- _Problem to work on_: Report every line in the rows below that contains the word "should".

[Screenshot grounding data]
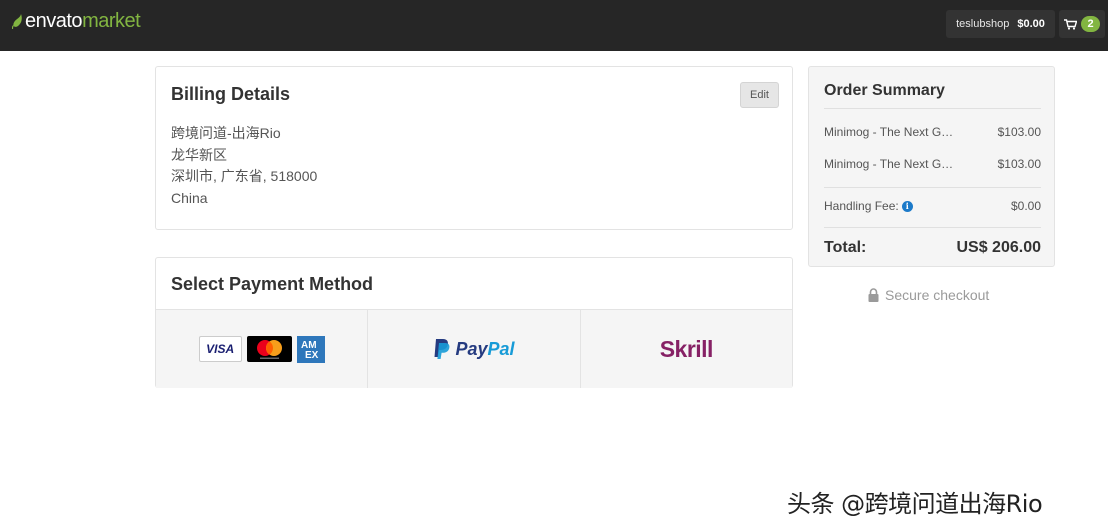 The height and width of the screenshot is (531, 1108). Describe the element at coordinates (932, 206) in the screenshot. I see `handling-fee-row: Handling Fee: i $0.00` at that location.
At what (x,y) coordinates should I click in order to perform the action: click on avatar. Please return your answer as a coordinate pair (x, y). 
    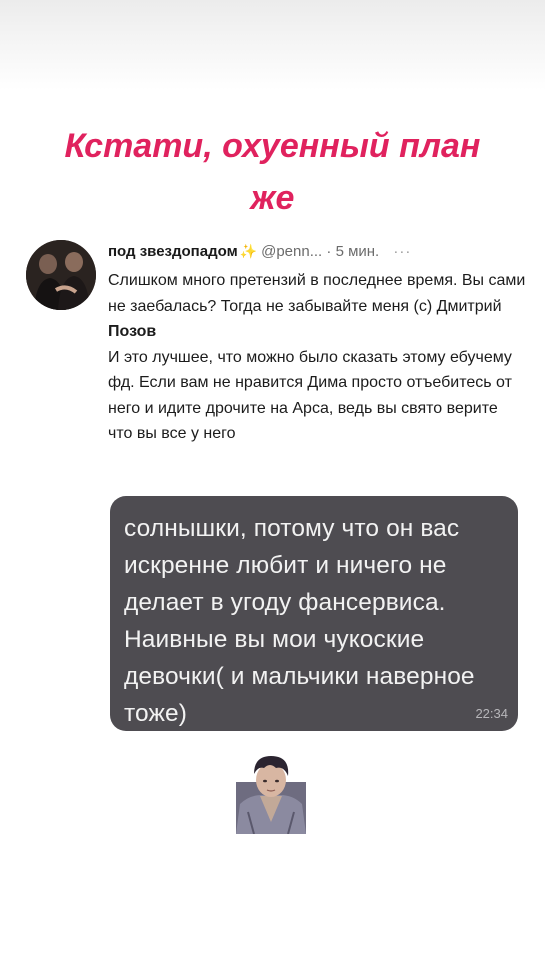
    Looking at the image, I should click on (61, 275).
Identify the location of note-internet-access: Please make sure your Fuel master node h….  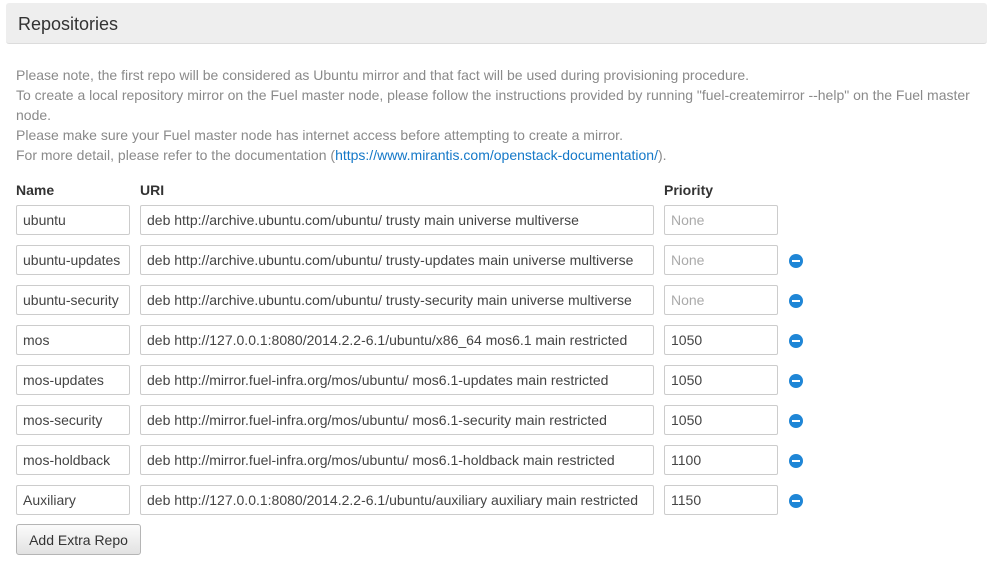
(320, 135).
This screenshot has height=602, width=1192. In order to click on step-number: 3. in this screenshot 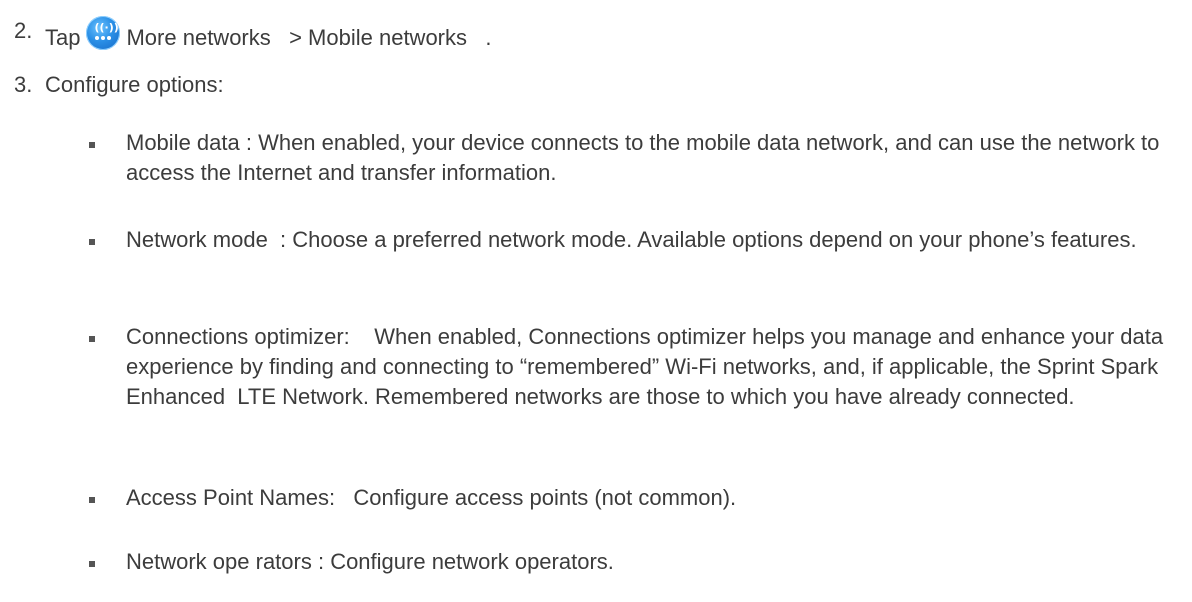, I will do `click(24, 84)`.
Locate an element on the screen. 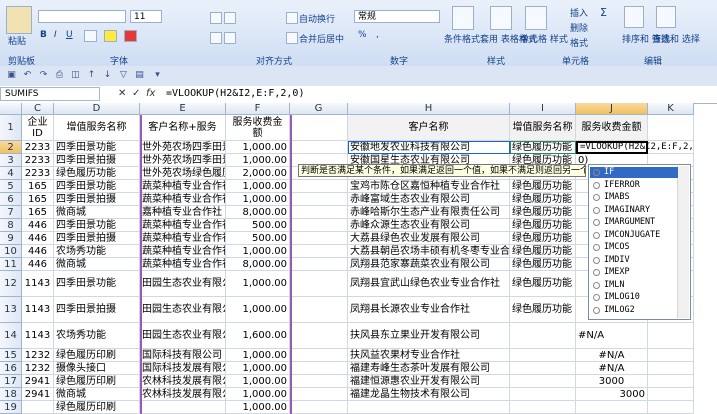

- _Answer space_:
At what (x,y) coordinates should I click in order to perform the action: click on avatar. Please return your answer as a coordinate pair (x, y). 
    Looking at the image, I should click on (61, 275).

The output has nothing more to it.